While clinically both groups improved the same, children on hypertonic saline had a much shorter time in the hospital and a lower admission rate.
Time to consider (yet again) hypertonic saline ?
Determining clinically that a child has perforated appendix is challenging. A group from Taiwan suggest in Pediatric Emergency Care that younger age, longer duration of abdominal pain, fever, muscle guarding, and elevated C-reactive protein are significantly associated with a perforated appendix.
Good review from the CDC on Healthy Swimming/Recreational Water safety. Ready for summer ?
A serum test called “S100B” taken during the first 3 hours of management of children with minor head injury may be the next big thing. The test has the potential to reduce need for CT scans, based on this study from France, in Clinical Chemistry Journal.
Dr. Charles Limb, ENT, think that there is enough evidence to say that musical experience, musical exposure, musical training, all of those things change our brain. From CNN.

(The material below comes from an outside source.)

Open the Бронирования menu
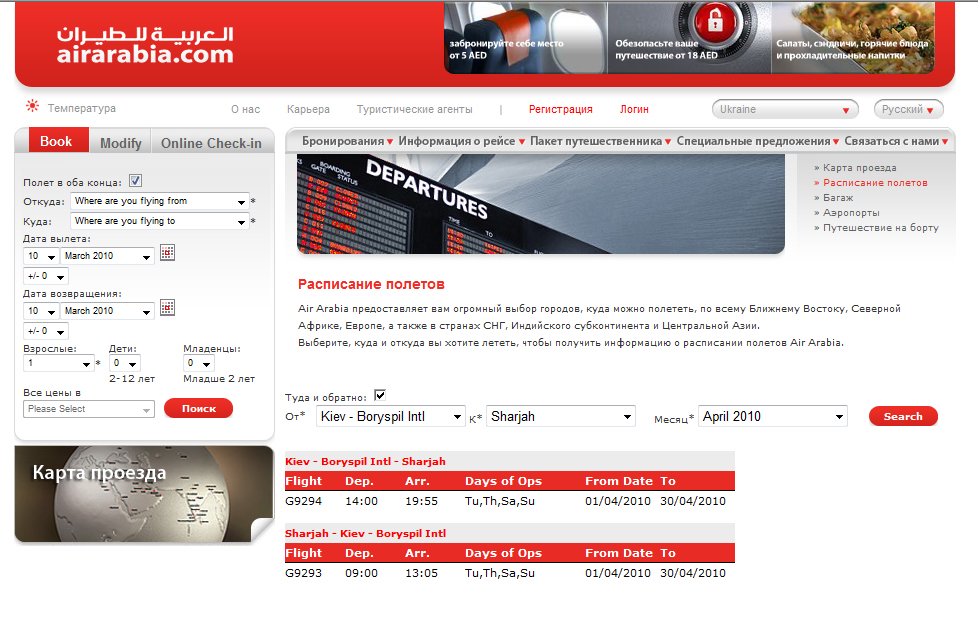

Rates of Wilms tumor, primitive neuroectodermal tumors (PNET) and ependymomas were significantly lower with prenatal folic acid supplementation in a large Minnesota and Missouri epidemiological study, in Pediatrics.

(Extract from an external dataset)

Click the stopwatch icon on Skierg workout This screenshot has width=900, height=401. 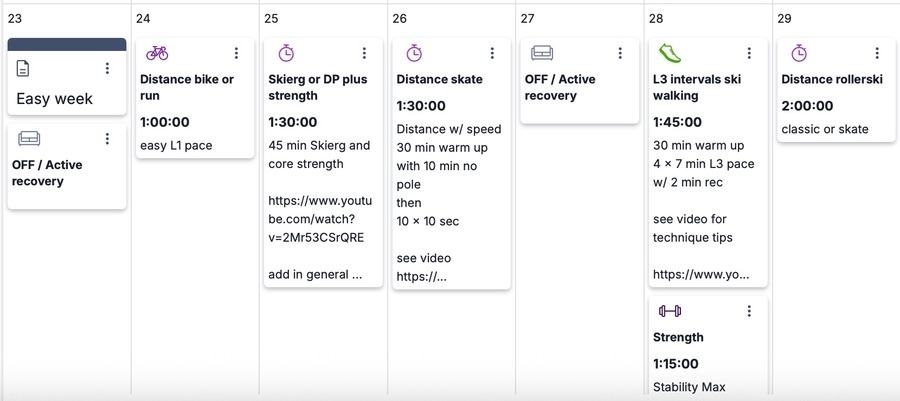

How much Internet exposure is healthy for children ? Not as much as they have, according to this report from CNN. In the days of limited attention span and very limited focus, maybe we should limit Internet exposure. Read CNN.
Nebulizers versus pressurized metered-dose inhalers in preschool children with wheezing;
Read full text from Canadian Family Physician;
An interesting read on the 30+ years of history of the WHO International Code of Marketing Breast Milk Substitutes (formula). Why was the USA the only country to vote against it and what did HIV do for breastfeeding and formula. June Pauline Brady writes in Arch Dis Child
Infant sleep, or lack thereof, is a source for a lot of concerns among parents. Does caffeine consumption during pregnancy and by nursing mothers have consequences on sleep of infants at the age of 3 months.
The study (obviously) is from Brazil and was published in Pediatrics.
Bottom line – yes, but not significantly. Almost 900 mothers that consumed caffeine in pregnancy (20% of them heavy consumers) and 14% at 3 months postpartum participated in the study. More infants in the heavily caffeinated group had nighttime awakening (>3 episodes per night), but the numbers were not statistically significant.
The changing face of hypertension in children. Sedentary life-style, obesity and fast paced dietary habits resulted in much more primary hypertension. Read a review [full text available] from New Orleans in Int Journal of Nephrology
The 5s study – swaddling, side/stomach position, shushing sounds, swinging and sucking, can provide good analgesia for vaccination pain. See CNN report
Attachment parenting – the controversy continues. Who is the boss – the parent or the baby and how many B’s are truly enough ? Now TIME magazine and CNN video segment open the issue for further discussion.
How cool is that – a wristband sensor system, developed by Rosalind Picard and colleagues at the MIT Media Lab and Boston Children’s Hospital – will detect seizures and sound an alarm when a threshold is reached. Wow !
‘Eventually all babies come out’, says my ObGyn friend. But based on a new study from the Netherlands post-term birth (over 42 weeks) is associated with more behavioral and emotional problems in early childhood, like ADHD. Are we going to see a higher rate of induced labor ?.
Not that we needed more reasons to recommend keeping a normal weight for teens – USA Today reviewed a recent NEJM study from Colorado – overweight teens have a tough time keeping diabetes under control.